● **TASK OBJECTIVE**
Extract verbatim every line from the one containing "REFLEX SITE MOUNTS (341, 114)" to the final line of the records below, inclusive, and exclude all pictures.

INPUT MATERIAL: Begin

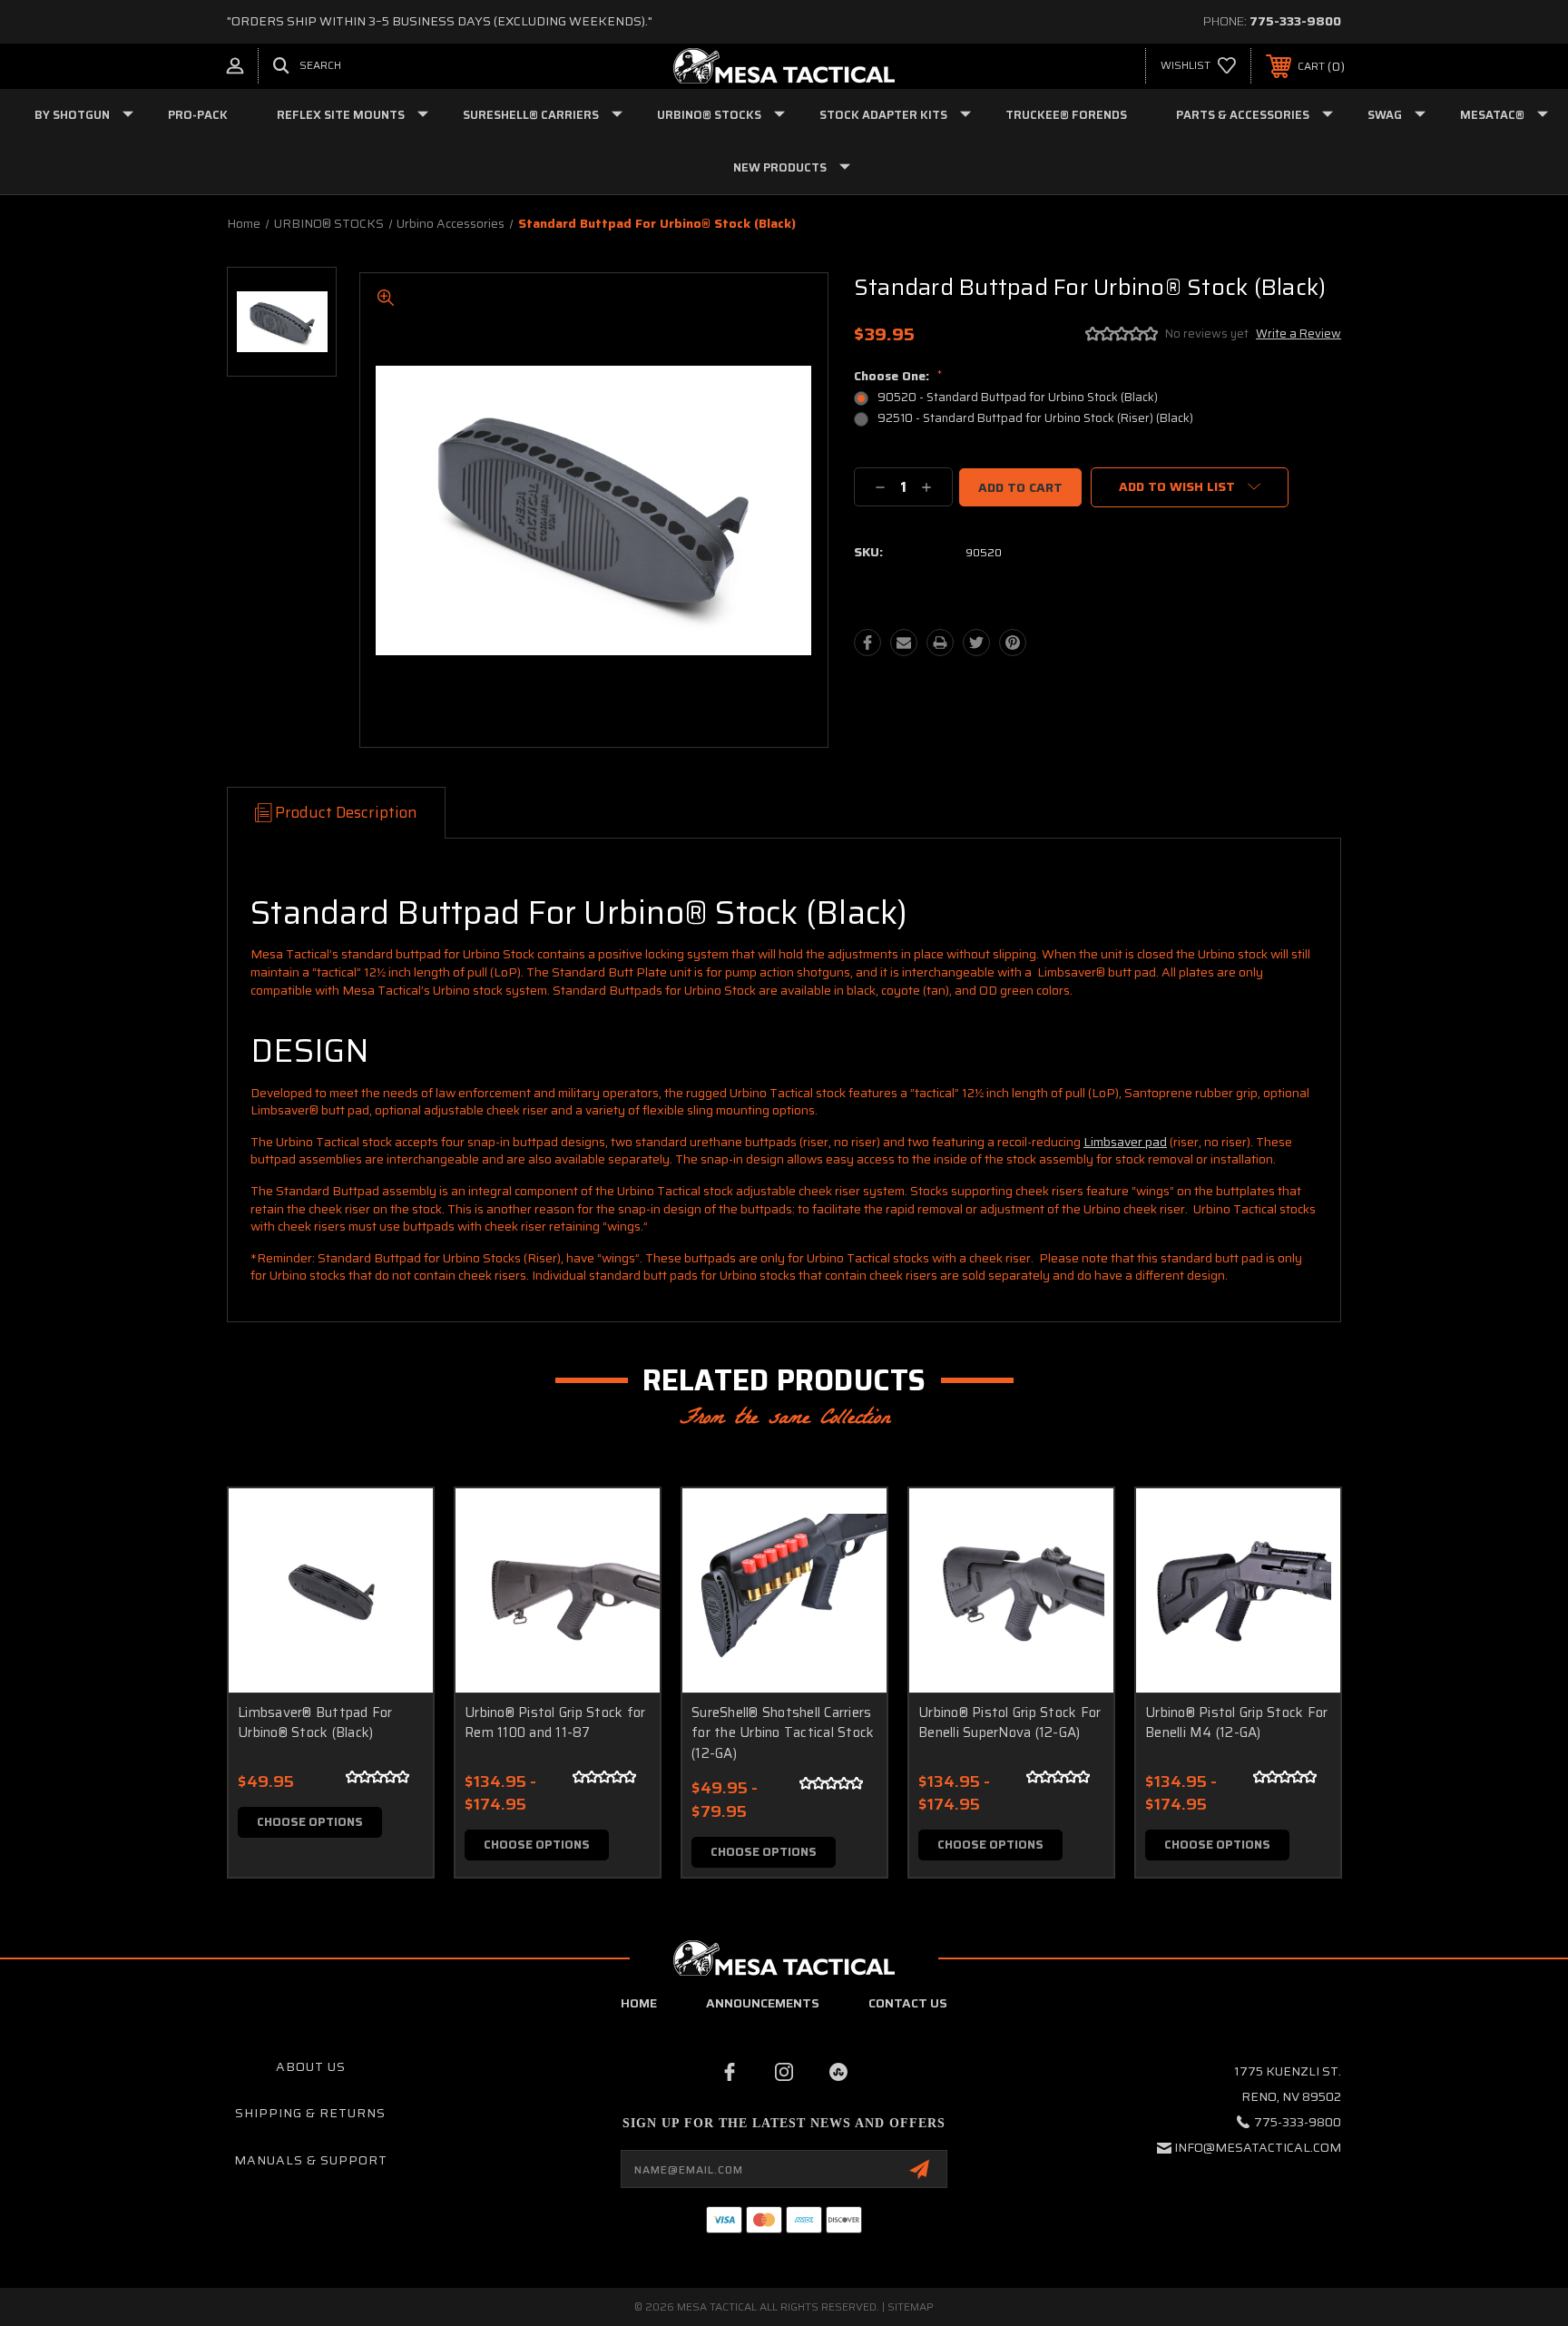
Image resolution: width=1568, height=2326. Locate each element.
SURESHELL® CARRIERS (531, 114)
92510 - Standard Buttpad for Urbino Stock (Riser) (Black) (1035, 418)
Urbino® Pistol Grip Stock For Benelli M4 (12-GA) (1236, 1723)
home (639, 2003)
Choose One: (898, 375)
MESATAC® (1492, 114)
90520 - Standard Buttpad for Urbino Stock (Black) (1017, 397)
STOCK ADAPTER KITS (883, 114)
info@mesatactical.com (1257, 2147)
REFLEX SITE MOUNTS (341, 114)
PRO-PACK (198, 114)
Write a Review (1298, 333)
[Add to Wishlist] (396, 1571)
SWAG (1384, 114)
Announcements (762, 2003)
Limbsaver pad (1125, 1142)
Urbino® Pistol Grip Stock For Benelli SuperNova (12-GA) (1009, 1723)
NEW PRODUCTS (780, 167)
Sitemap (910, 2306)
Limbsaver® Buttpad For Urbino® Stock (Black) (315, 1723)
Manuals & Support (310, 2160)
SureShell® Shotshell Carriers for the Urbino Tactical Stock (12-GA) (782, 1733)
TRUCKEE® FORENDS (1066, 114)
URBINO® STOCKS (709, 114)
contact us (907, 2003)
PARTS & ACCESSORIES (1242, 114)
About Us (311, 2066)
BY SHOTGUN (72, 114)
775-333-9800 (1295, 21)
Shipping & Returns (310, 2113)
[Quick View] (396, 1525)
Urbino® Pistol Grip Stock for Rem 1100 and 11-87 (555, 1723)
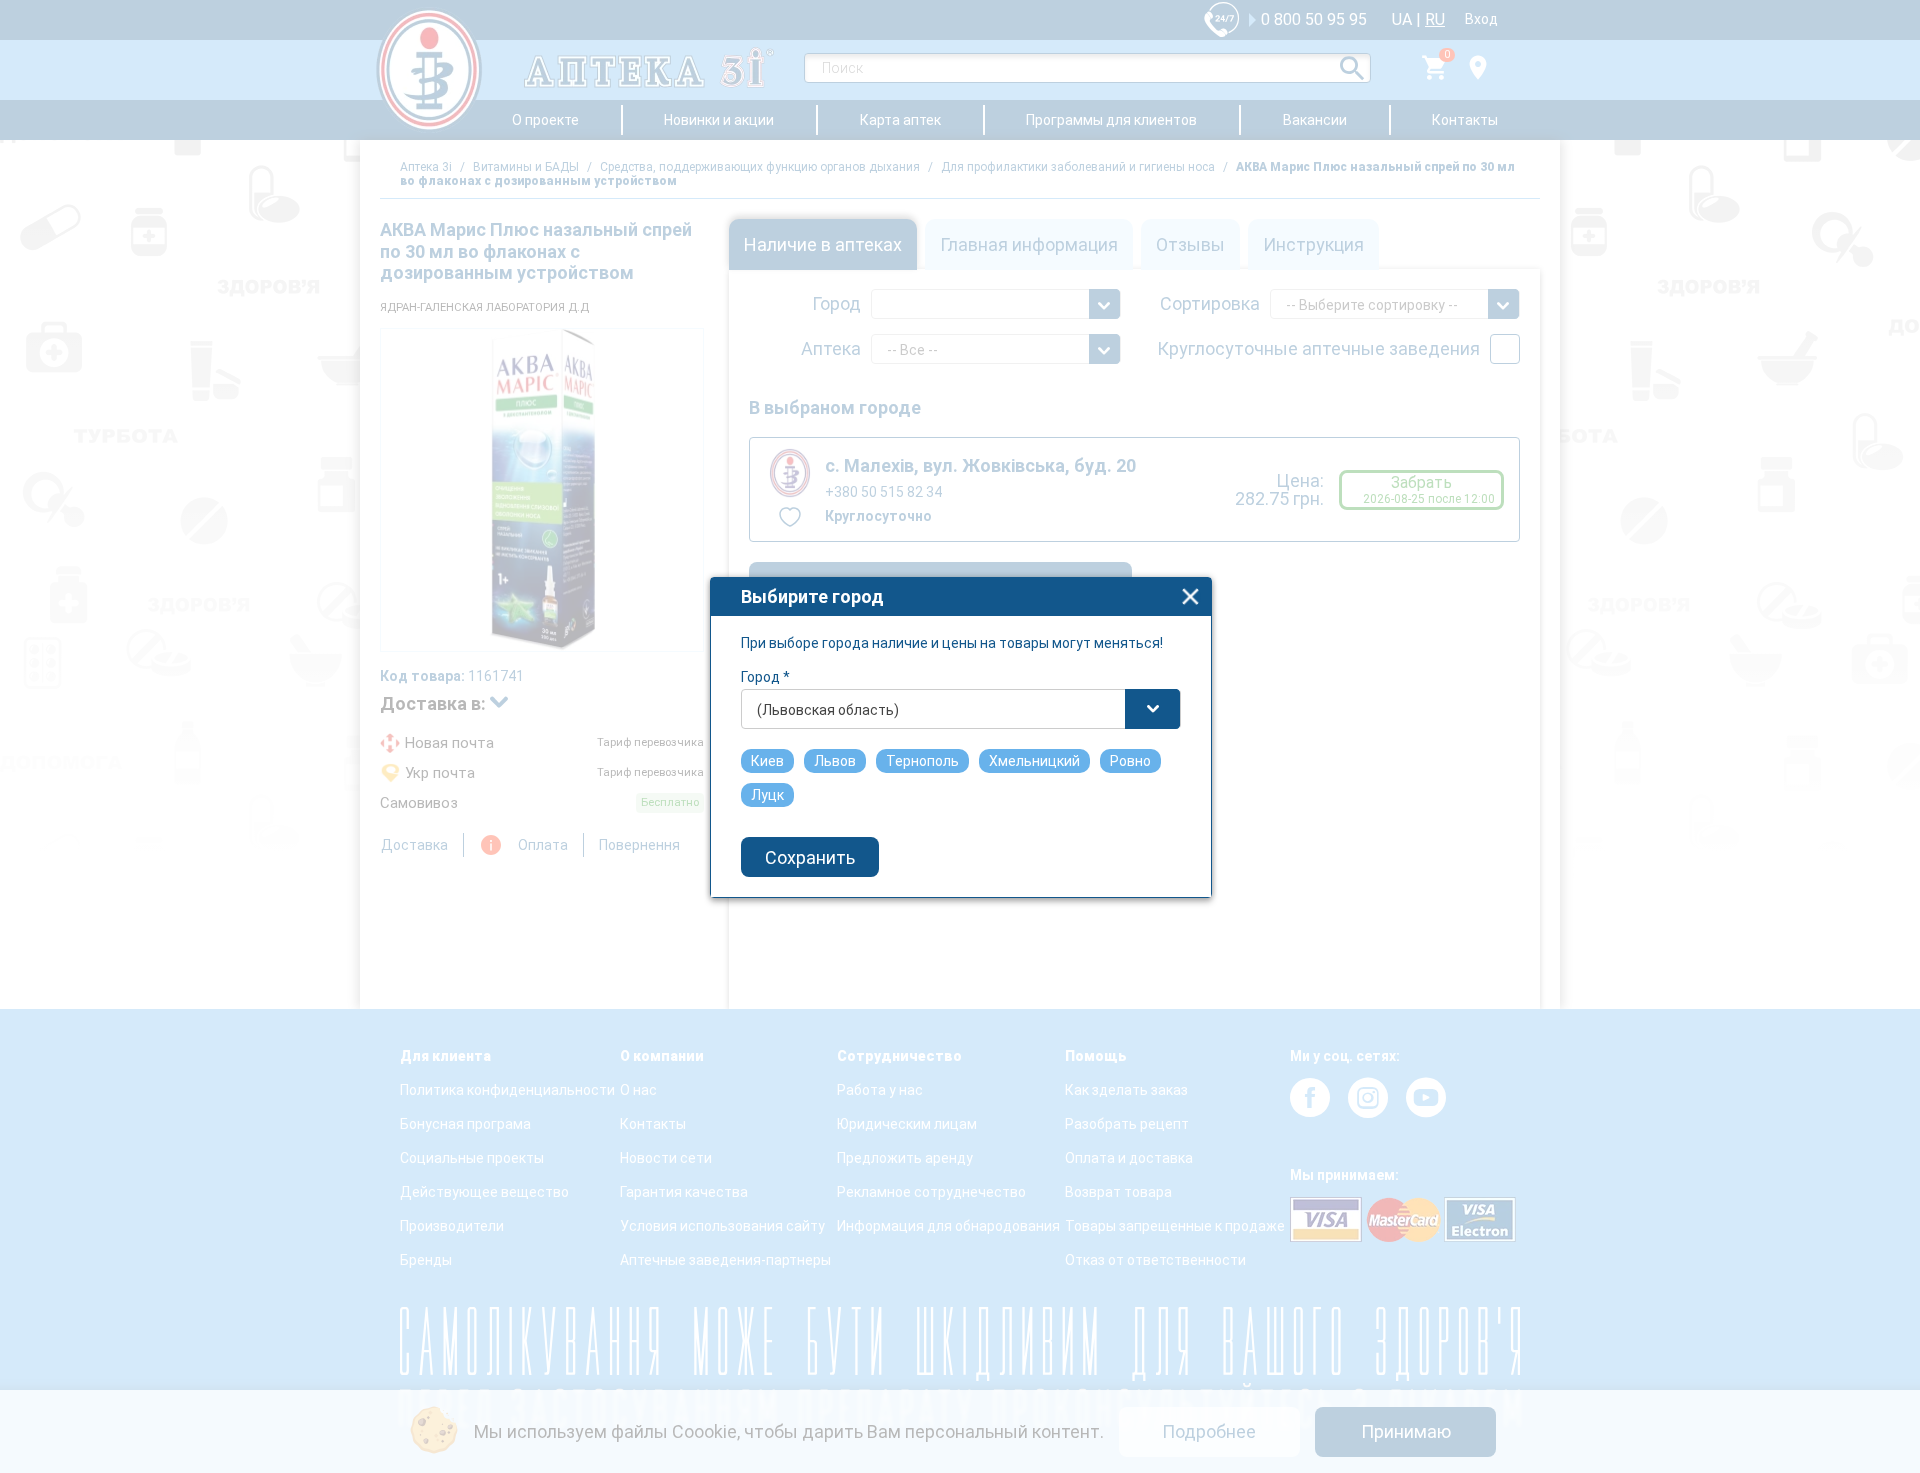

INPUT MATERIAL: End

● **REPLY TO THE TASK**
REFLEX SITE MOUNTS (341, 114)
PRO-PACK (198, 114)
Write a Review (1298, 333)
[Add to Wishlist] (396, 1571)
SWAG (1384, 114)
Announcements (762, 2003)
Limbsaver pad (1125, 1142)
Urbino® Pistol Grip Stock For Benelli SuperNova (12-GA) (1009, 1723)
NEW PRODUCTS (780, 167)
Sitemap (910, 2306)
Limbsaver® Buttpad For Urbino® Stock (Black) (315, 1723)
Manuals & Support (310, 2160)
SureShell® Shotshell Carriers for the Urbino Tactical Stock (12-GA) (782, 1733)
TRUCKEE® FORENDS (1066, 114)
URBINO® STOCKS (709, 114)
contact us (907, 2003)
PARTS & ACCESSORIES (1242, 114)
About Us (311, 2066)
BY SHOTGUN (72, 114)
775-333-9800 (1295, 21)
Shipping & Returns (310, 2113)
[Quick View] (396, 1525)
Urbino® Pistol Grip Stock for Rem 1100 and 11-87 (555, 1723)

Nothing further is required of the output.